Nach Ansicht von Ulrich Schneider, Hauptgeschäftsführer des Paritätischen Wohlfahrtverbandes, darf von einer steigenden Empfängerzahl aber nicht auf einen Missbrauch des Sozialstaates geschlossen werden. "Für eine derartige These gibt es keinerlei empirische Anhaltspunkte", sagte Schneider am Dienstag dem epd.
Im Februar 2011 wurden laut Bundesagentur knapp 118.000 Hartz-IV-Aufstocker unter den Selbstständigen gezählt. Davon verfügten etwa 85.000 Hartz-IV-Aufstocker über ein Einkommen von weniger als 400 Euro. 25.000 verdienten bis zu 800 Euro, der Rest etwas mehr.
Schwarze Zahlen schreiben oder aufgeben
Arbeitsvermittler in den Jobcentern beobachten dem Zeitungsbericht zufolge die Entwicklung mit Sorge, weil Selbstständige ihr Einkommen so herunterrechnen könnten, dass sie auf dem Papier Anspruch auf die Hilfe zum Lebensunterhalt haben, obwohl sie auf das Geld gar nicht angewiesen sind. Heinrich Alt, Vorstandsmitglied der Bundesagentur, sagte der Zeitung: "Natürlich können Selbstständige theoretisch ihr Einkommen so gestalten, dass sie in der Hilfebedürftigkeit verbleiben." Die Bundesagentur habe aber keine Erhebungen dazu, ob und wie oft das vorkommt.
Alt regte an, darüber nachzudenken, ob sich die Bezugsdauer von staatlichen Grundsicherungsleistungen für Selbstständige zeitlich begrenzen lässt. "Irgendwann muss man schwarze Zahlen schreiben oder - so weh es tut - die Selbstständigkeit aufgeben.

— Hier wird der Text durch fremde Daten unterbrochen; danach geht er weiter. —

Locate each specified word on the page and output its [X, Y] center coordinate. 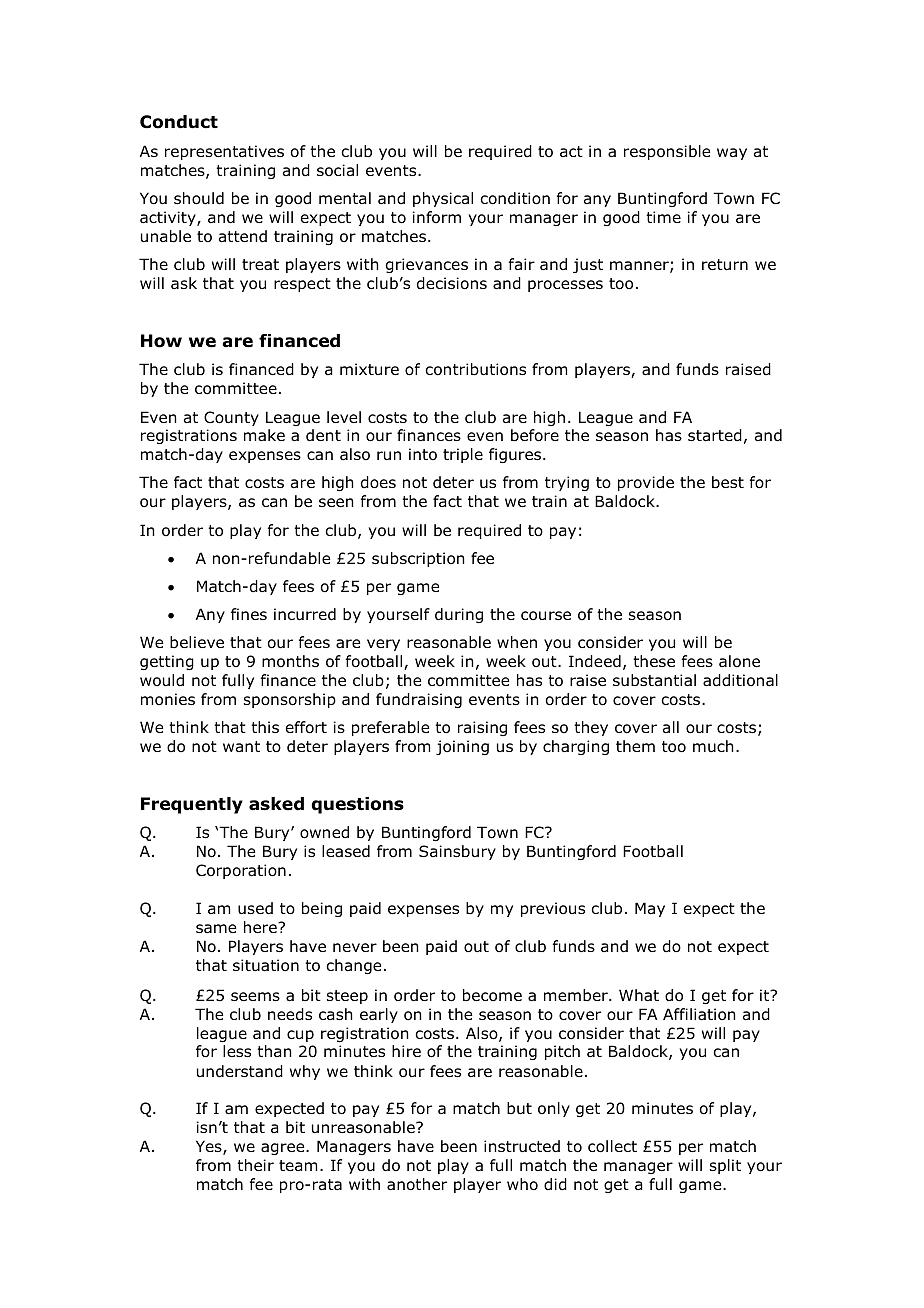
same [216, 928]
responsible [667, 152]
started [715, 435]
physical [443, 199]
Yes [210, 1147]
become [492, 995]
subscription [418, 559]
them [635, 746]
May [650, 909]
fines [249, 614]
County [231, 418]
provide [646, 483]
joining [462, 747]
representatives [224, 152]
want [241, 747]
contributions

Der Steuerzahler kann nicht auf Dauer eine nicht tragfähige Geschäftsidee mit finanzieren", sagte er der Zeitung.
"Die Beurteilung darüber, ob ein Selbstständiger tatsächlich hilfebedürftig ist, obwohl er zum Beispiel Angestellte hat, ob seine Betriebsausgaben vermeidbar oder angemessen sind oder das Kassenbuch stimmt, ist eher etwas für steuerfachliche Feinschmecker als für Sachbearbeiter im Jobcenter", sagte Alt weiter.
"Das macht niemand aus Spaß oder Kalkül"
Ulrich Schneider hält die Diskussion um die Rechtschaffenheit selbstständiger Hartz-IV-Empfänger hingegen für "falschen Alarm". "Von den etwa 1,2 Million Aufstockern unter den Hartz-IV-Empfängern ist gerade mal jeder zehnte selbstständig", sagte Schneider. Zudem werde übersehen, dass bei einem Antrag auf Hartz IV nicht nur das Einkommen einer Person, sondern das gesamte Vermögen überprüft werde. "Bevor jemand Hartz IV beantragen kann, muss er quasi um sein gesamtes Vermögen gekommen sein", sagte Schneider. "Das macht niemand aus Spaß oder Kalkül."
Gerd Bosbach, Statistikprofessor an der Fachhochschule Koblenz, sagte dem epd, dass es zu der Frage, weshalb immer mehr Selbstständige zu Hartz-IV-Empfängern würden, kaum Kenntnisse gäbe und jedwede Aussage letztlich auf Mutmaßungen beruhe. Den Vorschlag von Alt, die Bezugsdauer von Grundsicherungsleistungen für Selbstständige zeitlich zu begrenzen, hält Bosbach für "unsozial und eine Unverschämtheit". Bosbach fügte hinzu: "Selbst wenn ein Teil der selbstständigen Hartz-IV-Empfänger lügt und das Einkommen herunterrechnet: Von was sollen dann die anderen leben?"